On January 7, 2019, Oregon Park and Recreation and Department (OPRD) released the draft of the next 5-year, Statewide Comprehensive Outdoor Recreation Plan (SCORP) update. The plan details how trails, close to home and outside of communities, are a top recreation priority for Oregonians. The new SCORP update also contains an entire chapter on the need for non-motorized trail funding to develop and maintain such valued recreation assets across our state.

SCORP survey respondents identified soft surface trails as one of the top two desired investments both within and outside of communities. Paved walking and bicycling trails were also identified in the top 50% of priorities for both categories. In other words, it's not just public agencies and organized trails enthusiasts identifying the need for more investment in our trails, but also our neighbors and fellow Oregonians in general.

Chapter 9 of the SCORP, using data collected from the U.S. Forest Service and local public agencies across the state, breaks down the need for non-motorized trails funding into three categories: close to home trails (inside urban growth boundaries), trails in dispersed settings, and signature trails- long distance trails that don't fit neatly into the other two categories. Land managers and volunteers alike will also be glad to note that funding needs are identified for trail rehabilitation and maintenance in addition to new trail development. The need is large.

six people on a gravel path with grass and trees in background. Three people are holding white canes. One has a guide/support dog. One is using binoculars.

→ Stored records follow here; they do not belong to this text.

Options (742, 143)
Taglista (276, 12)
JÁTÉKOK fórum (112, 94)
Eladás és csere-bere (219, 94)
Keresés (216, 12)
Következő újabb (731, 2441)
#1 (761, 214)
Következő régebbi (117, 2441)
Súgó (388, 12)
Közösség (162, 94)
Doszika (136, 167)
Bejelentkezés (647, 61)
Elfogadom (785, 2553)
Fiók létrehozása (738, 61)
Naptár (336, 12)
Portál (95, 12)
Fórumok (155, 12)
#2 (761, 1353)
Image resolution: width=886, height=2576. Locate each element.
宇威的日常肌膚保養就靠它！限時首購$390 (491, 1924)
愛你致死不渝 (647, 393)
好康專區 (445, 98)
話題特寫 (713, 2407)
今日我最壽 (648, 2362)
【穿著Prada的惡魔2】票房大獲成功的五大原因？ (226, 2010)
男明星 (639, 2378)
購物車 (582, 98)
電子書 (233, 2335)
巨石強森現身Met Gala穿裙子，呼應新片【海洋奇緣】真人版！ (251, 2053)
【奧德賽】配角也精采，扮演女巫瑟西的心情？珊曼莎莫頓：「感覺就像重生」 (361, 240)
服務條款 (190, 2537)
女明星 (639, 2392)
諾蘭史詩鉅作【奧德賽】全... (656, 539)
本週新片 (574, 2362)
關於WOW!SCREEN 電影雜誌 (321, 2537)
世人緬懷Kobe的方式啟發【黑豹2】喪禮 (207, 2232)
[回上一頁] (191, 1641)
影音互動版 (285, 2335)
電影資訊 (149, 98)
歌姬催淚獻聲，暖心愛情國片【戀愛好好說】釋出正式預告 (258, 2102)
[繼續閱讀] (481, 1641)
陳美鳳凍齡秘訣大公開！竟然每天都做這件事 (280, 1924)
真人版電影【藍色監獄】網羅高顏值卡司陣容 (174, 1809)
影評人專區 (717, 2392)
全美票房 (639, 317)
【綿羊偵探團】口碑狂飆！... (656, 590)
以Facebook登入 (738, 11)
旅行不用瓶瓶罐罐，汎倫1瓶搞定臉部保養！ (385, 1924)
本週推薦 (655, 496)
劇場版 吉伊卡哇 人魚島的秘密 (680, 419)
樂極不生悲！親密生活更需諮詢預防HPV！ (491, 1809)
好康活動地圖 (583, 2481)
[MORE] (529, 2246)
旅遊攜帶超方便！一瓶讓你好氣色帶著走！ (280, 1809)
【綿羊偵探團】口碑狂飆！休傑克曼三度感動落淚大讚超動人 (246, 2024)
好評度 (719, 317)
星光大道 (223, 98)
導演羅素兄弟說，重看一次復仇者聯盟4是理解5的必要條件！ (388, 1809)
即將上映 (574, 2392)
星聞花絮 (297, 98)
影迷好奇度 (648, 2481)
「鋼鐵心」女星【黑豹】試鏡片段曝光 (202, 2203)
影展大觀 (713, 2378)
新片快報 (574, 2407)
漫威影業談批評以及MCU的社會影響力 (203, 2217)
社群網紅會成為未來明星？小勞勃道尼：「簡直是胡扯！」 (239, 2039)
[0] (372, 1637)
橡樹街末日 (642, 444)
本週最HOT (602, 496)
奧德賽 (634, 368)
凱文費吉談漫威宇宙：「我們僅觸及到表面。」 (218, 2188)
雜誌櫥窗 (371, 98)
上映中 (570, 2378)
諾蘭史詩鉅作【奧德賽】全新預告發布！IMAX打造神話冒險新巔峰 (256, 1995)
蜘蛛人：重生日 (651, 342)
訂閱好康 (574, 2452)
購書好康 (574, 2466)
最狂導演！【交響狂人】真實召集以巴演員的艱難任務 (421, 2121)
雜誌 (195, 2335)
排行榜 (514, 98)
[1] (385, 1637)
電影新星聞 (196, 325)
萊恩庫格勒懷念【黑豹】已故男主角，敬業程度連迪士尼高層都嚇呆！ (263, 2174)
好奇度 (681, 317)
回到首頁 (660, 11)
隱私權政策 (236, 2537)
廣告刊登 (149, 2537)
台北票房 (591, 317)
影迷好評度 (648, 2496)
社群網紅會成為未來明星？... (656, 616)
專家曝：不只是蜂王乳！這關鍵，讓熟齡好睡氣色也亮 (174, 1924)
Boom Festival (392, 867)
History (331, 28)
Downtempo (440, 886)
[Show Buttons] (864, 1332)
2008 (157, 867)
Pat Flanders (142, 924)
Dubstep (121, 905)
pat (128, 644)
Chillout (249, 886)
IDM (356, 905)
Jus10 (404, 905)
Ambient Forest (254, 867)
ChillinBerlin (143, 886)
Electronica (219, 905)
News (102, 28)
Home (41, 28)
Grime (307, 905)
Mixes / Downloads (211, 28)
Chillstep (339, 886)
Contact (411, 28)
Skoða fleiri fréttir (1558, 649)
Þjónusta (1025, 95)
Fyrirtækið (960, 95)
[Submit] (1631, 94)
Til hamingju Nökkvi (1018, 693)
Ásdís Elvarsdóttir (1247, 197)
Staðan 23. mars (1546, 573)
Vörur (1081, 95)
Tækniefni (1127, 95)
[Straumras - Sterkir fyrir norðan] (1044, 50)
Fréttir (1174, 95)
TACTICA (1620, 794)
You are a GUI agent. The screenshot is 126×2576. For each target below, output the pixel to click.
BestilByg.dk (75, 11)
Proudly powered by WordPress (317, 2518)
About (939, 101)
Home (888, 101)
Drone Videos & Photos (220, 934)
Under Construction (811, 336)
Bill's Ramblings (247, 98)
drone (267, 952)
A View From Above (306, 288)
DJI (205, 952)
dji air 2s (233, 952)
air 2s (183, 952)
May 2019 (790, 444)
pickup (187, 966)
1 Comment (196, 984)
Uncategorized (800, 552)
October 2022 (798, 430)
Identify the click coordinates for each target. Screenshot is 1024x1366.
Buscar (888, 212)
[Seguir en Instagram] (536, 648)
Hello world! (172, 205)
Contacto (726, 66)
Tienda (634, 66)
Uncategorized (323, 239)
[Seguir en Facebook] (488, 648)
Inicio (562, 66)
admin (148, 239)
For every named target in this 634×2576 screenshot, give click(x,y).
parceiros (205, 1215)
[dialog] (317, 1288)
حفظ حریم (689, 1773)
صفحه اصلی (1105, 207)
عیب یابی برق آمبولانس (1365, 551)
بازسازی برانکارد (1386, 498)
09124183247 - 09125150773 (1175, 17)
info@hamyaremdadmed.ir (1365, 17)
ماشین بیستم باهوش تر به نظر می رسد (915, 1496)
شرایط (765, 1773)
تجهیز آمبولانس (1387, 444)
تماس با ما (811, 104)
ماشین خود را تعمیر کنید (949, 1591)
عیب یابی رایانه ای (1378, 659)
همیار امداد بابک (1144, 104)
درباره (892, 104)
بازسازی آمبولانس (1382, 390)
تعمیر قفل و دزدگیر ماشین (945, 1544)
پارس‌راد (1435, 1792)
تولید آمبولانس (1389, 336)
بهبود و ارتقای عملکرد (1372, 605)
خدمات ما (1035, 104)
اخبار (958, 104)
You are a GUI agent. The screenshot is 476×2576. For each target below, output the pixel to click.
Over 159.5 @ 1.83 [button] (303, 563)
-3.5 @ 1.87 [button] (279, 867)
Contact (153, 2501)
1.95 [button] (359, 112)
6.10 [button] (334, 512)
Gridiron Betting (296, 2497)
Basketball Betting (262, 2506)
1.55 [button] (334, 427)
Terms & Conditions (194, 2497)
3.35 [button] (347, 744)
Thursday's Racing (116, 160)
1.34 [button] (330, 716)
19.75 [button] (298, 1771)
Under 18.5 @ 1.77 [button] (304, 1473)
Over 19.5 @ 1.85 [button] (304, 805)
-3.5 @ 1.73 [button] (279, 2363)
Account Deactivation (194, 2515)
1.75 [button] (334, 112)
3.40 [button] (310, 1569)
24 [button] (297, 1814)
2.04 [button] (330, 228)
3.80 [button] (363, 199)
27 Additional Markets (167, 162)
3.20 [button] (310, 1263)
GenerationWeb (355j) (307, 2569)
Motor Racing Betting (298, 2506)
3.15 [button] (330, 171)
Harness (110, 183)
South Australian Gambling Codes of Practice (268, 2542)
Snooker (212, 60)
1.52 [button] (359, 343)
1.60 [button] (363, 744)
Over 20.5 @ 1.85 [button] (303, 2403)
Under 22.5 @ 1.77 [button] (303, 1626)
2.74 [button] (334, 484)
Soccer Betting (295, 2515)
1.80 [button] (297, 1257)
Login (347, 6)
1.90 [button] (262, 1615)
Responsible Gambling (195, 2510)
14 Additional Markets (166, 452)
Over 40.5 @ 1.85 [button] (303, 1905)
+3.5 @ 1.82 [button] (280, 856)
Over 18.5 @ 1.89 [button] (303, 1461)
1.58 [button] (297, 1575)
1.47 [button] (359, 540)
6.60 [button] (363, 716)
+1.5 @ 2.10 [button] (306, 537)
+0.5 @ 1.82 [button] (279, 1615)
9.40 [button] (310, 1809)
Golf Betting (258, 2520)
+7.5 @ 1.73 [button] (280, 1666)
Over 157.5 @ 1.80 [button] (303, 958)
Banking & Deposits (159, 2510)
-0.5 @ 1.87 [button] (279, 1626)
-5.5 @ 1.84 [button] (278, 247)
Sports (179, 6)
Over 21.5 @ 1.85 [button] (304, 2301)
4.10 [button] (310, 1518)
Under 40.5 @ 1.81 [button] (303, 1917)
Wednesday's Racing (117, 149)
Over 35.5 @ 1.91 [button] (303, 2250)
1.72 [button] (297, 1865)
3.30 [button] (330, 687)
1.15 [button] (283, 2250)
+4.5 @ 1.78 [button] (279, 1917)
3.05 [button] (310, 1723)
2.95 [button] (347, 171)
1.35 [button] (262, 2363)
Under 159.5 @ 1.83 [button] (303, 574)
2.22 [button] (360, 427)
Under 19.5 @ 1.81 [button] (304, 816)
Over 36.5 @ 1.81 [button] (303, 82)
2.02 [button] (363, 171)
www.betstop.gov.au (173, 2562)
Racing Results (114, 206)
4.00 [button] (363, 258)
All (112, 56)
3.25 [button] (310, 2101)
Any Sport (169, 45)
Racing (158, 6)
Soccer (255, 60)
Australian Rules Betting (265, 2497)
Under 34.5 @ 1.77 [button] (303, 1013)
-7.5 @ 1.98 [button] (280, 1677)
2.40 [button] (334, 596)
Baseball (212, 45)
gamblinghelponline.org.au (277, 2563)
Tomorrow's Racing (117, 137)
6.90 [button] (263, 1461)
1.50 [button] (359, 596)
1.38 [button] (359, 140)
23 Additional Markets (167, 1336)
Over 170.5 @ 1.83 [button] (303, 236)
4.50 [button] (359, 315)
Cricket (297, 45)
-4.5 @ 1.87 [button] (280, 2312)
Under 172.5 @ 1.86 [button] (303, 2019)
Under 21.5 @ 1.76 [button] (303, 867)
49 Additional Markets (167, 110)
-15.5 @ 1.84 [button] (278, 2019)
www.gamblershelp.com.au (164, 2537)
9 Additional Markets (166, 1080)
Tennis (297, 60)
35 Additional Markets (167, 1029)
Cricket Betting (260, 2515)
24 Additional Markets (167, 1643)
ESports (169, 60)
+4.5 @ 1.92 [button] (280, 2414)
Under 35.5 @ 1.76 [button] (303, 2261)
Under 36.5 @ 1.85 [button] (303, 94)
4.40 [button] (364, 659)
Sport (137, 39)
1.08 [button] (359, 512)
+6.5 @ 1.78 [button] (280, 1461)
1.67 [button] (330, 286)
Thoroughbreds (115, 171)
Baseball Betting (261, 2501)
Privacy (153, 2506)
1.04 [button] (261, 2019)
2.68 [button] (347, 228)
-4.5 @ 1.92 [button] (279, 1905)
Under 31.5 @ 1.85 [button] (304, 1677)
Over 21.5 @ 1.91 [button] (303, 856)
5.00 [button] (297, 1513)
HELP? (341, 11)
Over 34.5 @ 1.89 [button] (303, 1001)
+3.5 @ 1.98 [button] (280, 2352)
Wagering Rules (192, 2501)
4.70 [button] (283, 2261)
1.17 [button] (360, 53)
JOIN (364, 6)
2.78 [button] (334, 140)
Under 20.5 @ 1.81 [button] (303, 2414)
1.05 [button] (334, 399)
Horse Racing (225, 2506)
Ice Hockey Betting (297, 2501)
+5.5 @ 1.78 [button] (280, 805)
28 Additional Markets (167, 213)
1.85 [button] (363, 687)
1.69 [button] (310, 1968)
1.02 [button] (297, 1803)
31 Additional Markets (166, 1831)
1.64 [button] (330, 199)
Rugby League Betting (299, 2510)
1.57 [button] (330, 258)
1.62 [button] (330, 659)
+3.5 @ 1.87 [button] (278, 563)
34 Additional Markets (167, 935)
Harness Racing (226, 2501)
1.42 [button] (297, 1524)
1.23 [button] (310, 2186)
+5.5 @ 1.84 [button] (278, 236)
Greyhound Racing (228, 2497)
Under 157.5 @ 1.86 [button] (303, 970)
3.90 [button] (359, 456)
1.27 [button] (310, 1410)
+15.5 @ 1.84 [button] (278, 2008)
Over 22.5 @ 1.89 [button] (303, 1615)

The SCORP update process is open to public comment through February 7, 2019. Take a look. Do you see your community's trails needs and priorities reflected there?

The Oregon Trails Coalition wants to expresses gratitude to OPRD, and particularly to Terry Bergerson, for the extraordinary amount of work and thoughtfulness that went into gathering and presenting data in the plan. We call on our community to provide any input you have to make the plan even stronger, as this plan will provide a strong basis for the Oregon Trails Coalition's and partners' multi-year campaign to increase trails funding in our state.

Besides commenting on the SCORP, we also invite you to join us February 12th in Salem to share with legislators the importance of trails investments in Oregon.